Discussion in 'Options' started by stockcapo, Jul 21, 2009.
Cool, I was able to leg into an MGM call debt spread for no risk. I was doing a spec. trade in MGM when it was at 6.50 for earnings. I just went out and bought the 8 calls for .20 Someone was selling a lot at 8 pushing the IV down to 75% when I bought then whenever the 7 and 9 where about 82-85% IV. However, MGM rallied up to 8.00 pretty easy and I saw the 9 calls trading for around .20 and I just couldnât resist and sold the 9s for .20 taking all risk off the table for this trade. If I would have waited until the EOD i could have gotten .25-.30 for that 9 however you never know what is going to happen next and I am happy with taking all risk off. Just would have been nicer to lock in .05-.10 and have no way of losing.
I look at the situation differently.
You believe you have a no-risk situation.

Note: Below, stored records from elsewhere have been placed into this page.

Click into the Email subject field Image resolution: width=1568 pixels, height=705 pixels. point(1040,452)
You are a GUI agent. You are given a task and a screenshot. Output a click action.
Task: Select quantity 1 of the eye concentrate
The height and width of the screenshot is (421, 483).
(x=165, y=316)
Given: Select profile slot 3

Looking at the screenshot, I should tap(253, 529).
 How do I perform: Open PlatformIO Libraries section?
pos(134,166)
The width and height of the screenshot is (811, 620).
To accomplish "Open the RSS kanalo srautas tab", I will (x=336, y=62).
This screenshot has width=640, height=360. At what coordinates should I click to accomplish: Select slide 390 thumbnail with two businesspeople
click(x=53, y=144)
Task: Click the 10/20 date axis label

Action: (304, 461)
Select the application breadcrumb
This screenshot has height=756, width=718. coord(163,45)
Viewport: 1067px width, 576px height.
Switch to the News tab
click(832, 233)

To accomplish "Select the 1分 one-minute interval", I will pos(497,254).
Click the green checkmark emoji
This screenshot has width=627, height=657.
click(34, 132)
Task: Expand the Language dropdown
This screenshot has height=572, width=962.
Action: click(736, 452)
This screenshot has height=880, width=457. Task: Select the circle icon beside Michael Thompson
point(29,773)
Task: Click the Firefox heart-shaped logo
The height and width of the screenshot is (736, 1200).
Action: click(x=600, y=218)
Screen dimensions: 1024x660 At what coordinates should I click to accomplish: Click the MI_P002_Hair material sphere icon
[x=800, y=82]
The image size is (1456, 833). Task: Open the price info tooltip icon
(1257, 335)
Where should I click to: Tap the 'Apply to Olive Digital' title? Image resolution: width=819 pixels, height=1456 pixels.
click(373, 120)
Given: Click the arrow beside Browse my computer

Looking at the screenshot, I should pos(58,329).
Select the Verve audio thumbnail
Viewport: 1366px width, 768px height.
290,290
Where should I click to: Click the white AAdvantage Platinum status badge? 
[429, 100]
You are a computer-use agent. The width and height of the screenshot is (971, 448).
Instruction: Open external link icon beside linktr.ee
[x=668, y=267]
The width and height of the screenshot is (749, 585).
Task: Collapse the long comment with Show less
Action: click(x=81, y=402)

I believe you had a profit, refused to take it and instead, adjusted the position. You may end up with a larger profit, or the profit you reinvested may be permanently lost.
But - again from my vantage point - too many traders don't recognize that a profitable position means money has been earned, and that it is YOUR MONEY.
It's fine let it ride. aiming for more. But that is NOT RISK FREE. You are risking the profits (your money) that were already earned.
Well my plan the entire time was to play it for earnings so this was a great way to play it. I see what you are saying but I wanted to by myself some more time for this trade.
OK. You have the extra time.
Hope it works for you.
Rather than adjust to a more passive spread just to avoid a loss, I would have taken the profit on the 8 calls and bot the 9 calls if bullish, the puts if bearish. Booking profits is always a good thing to do.